一方、ファンもスタジアム周辺で何時間も飲み続ける。「今日の日本のプレーはすばらしかったな!」と声をかけられた。仲がよさそうな男性3人組、それぞれ異なる遠方から来ていると聞き、いつも一緒に観に来るのかと尋ねたら笑われた。「いまここで知り合ったんだよ!」。ラグビーとビールはここまで人の垣根を取り払うのかと、またもや驚かされた。

 日を改め、今度はイングランドのトップリーグ・プレミアシップの試合会場へ。ここでは試合前に、会場内の個室や広間で、優雅に食事やお酒を楽しむ人々も見かけた。「ホスピタリティ」と呼ばれるこのシステムは、海外では一般化しており、主に企業が接待などの目的で席を押さえるそうだが、W杯日本大会でも導入されるというから楽しみだ。

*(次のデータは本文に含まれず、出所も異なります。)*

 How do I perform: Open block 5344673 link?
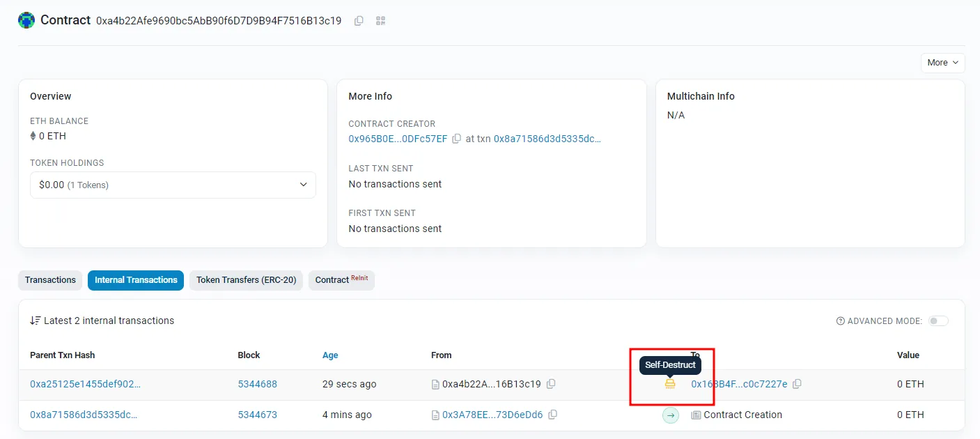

 晴天とあって、スタジアム周辺は、ビールを楽しむ人々で立錐の余地もないほど。よく見ると、ビアカップに2種類あることに気づいた。地元チームのブリストル・ベアーズと、対戦相手エクセター・チーフス、それぞれのマスコットが描かれたものだ。大人たちは贔屓のチームのカップを手に、子どもたちは無料で配られる両チームの旗を手に掲げて、応援していた。

 試合が終わっても、コンコースのバーコーナーには変わらずビールを求める列ができている。ファン同士が仲良く飲みながら語り合い、時に歌う。異なるビアカップを持っているから敵味方関係なし、まさにノーサイドだ。その群衆のなかを、スーツに着替えた選手たちが、挨拶をしながら通り抜けていく。「いい試合だったよ!」「あのタックルは最高だった!」、ファンは彼らに遠慮なく話しかけ、選手は気さくに、時には写真撮影やサインに応じる。その距離の近さに驚くが、それだけファンに支えられているということなのだろう。とりわけ各チームの下部育成組織・アカデミー出身の選手たちはチーム愛が強く、ファンも10代半ばから見守ってきた彼らをかわいがるというから納得だ。試合終了から2時間近く経過しても、スタジアムは楽しそうな声であふれていた。